→ THE EXERCISE
Extract the entries from the line containing "1024x768 pixels." through the line containing "will pyautogui.click(x=501, y=411).", inclusive, and reproduce them unchanged.

→ SUPPLIED RECORDS
___

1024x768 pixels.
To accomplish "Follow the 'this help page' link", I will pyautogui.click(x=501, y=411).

___

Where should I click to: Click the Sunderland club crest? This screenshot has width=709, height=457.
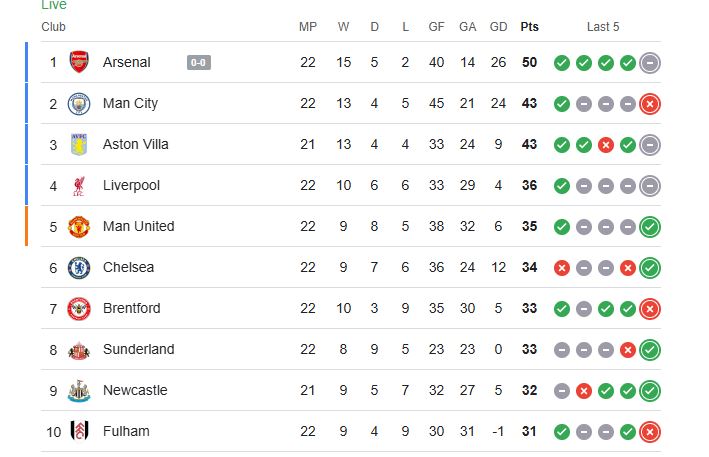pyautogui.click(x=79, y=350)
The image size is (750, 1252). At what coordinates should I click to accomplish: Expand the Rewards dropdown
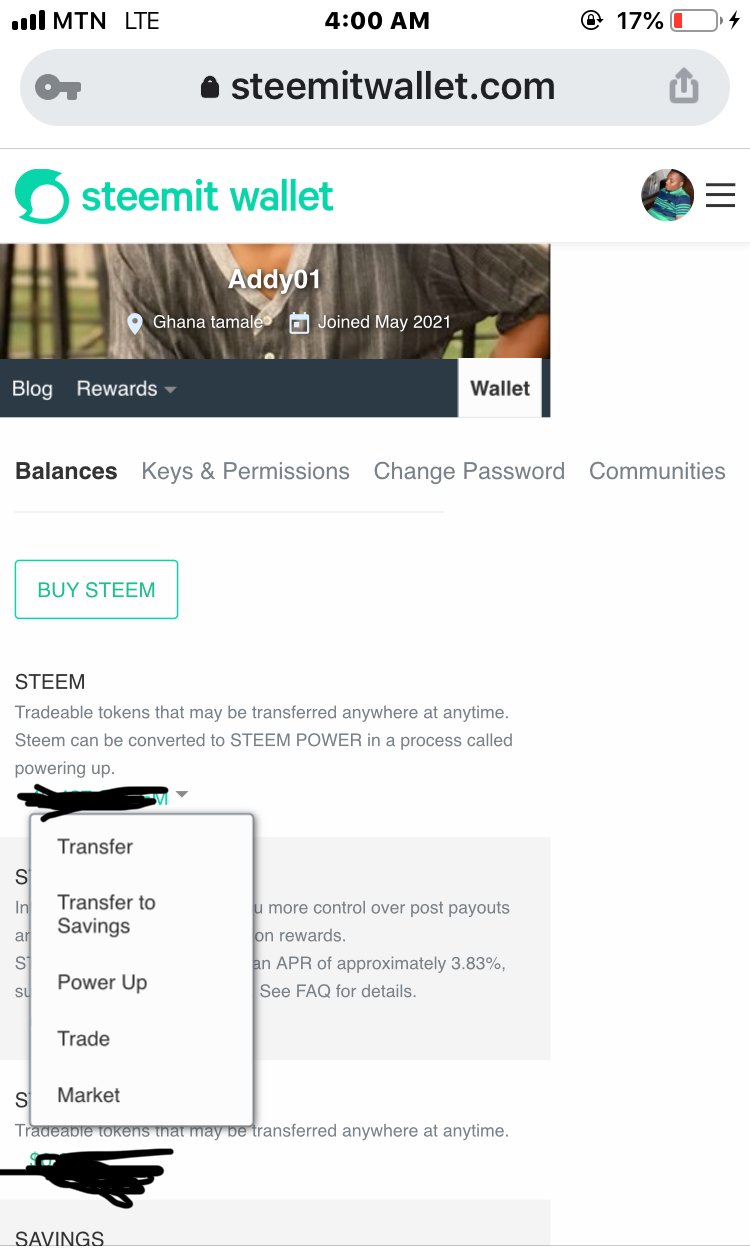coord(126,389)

___

→ THE RESPONSE
1024x768 pixels.
To accomplish "Follow the 'this help page' link", I will pyautogui.click(x=501, y=411).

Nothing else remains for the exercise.